_Problem details_.
Your answer must consist of one number: how many lines in the records contain "Given".

_Listed records_.

*** Block opens ***

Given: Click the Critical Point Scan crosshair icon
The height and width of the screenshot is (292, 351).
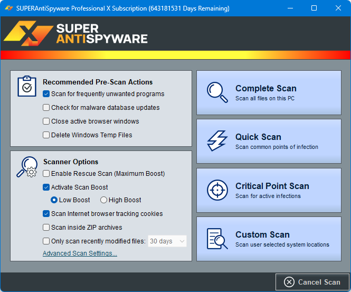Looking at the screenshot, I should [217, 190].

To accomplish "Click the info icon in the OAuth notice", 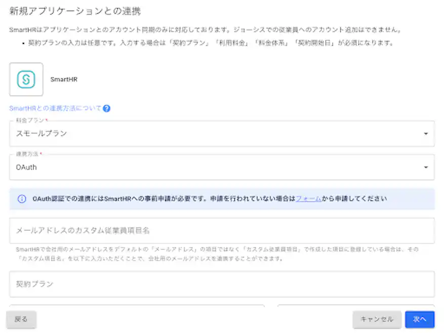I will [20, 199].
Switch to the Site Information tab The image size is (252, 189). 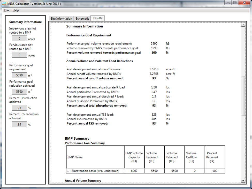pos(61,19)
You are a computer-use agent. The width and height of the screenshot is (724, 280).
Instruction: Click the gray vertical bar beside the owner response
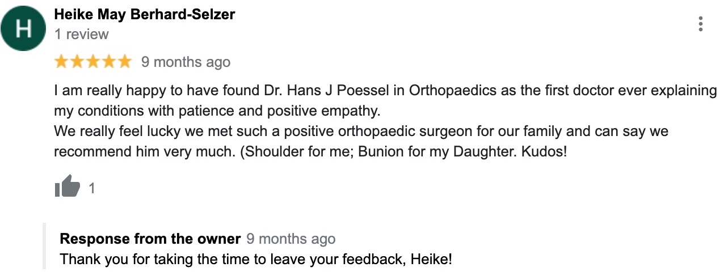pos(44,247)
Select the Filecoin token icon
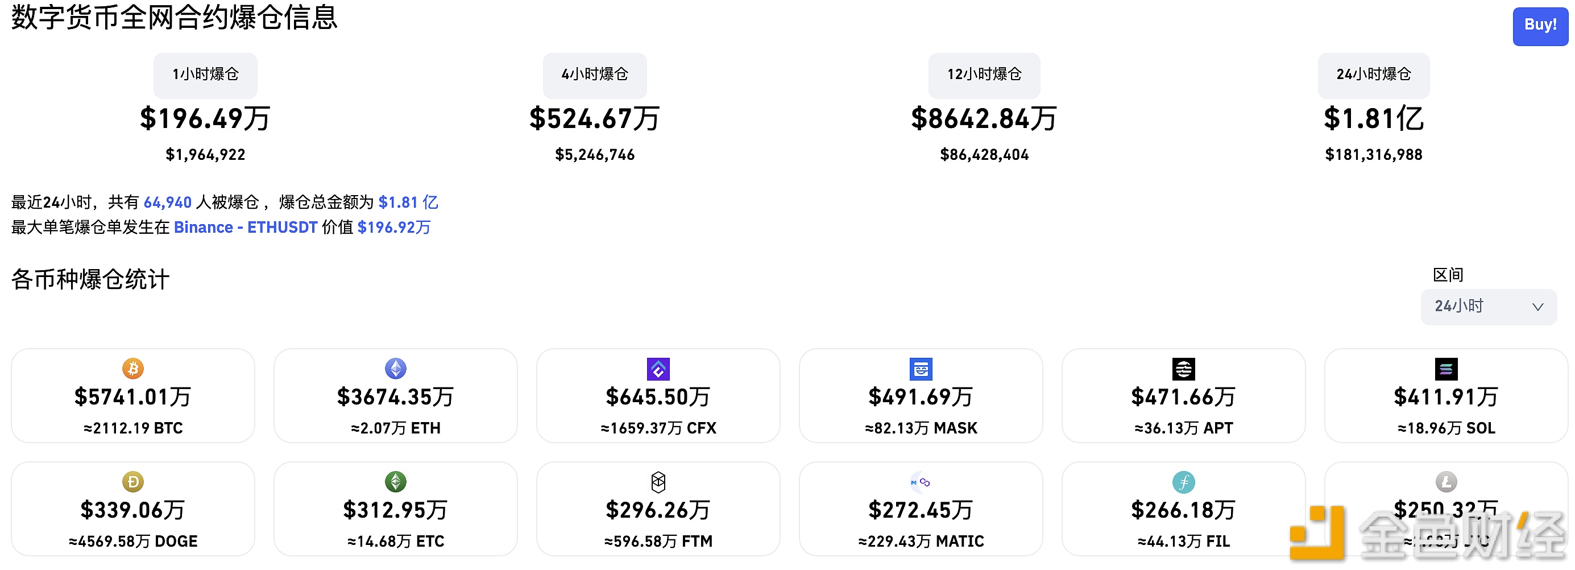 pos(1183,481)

*** Block closes ***
*** Block opens ***

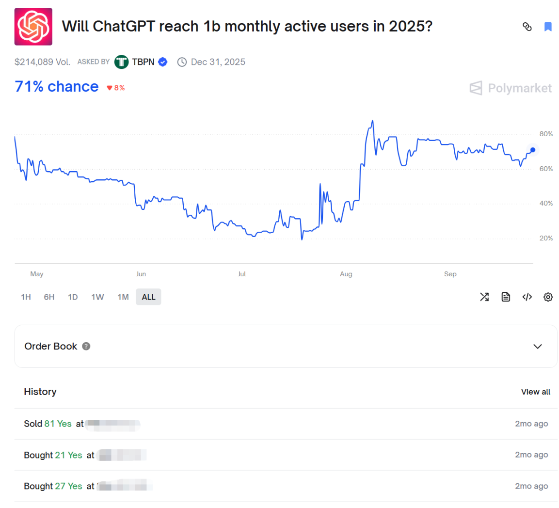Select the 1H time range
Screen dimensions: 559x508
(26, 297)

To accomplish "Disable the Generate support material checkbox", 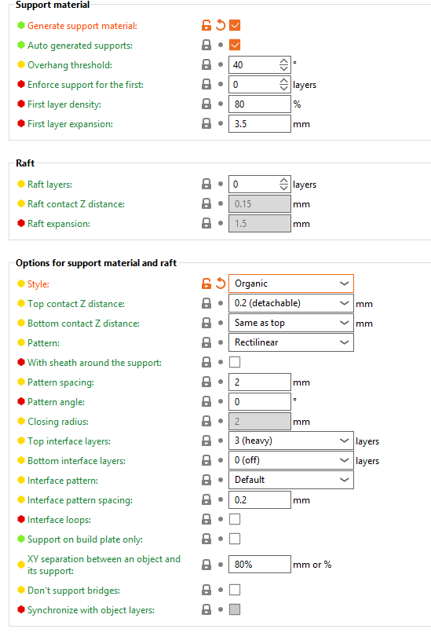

*** Block closes ***
*** Block opens ***

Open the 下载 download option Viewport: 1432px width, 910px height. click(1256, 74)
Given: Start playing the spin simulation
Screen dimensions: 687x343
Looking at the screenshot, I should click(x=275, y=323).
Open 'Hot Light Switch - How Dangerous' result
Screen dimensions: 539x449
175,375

*** Block closes ***

_Response_.
2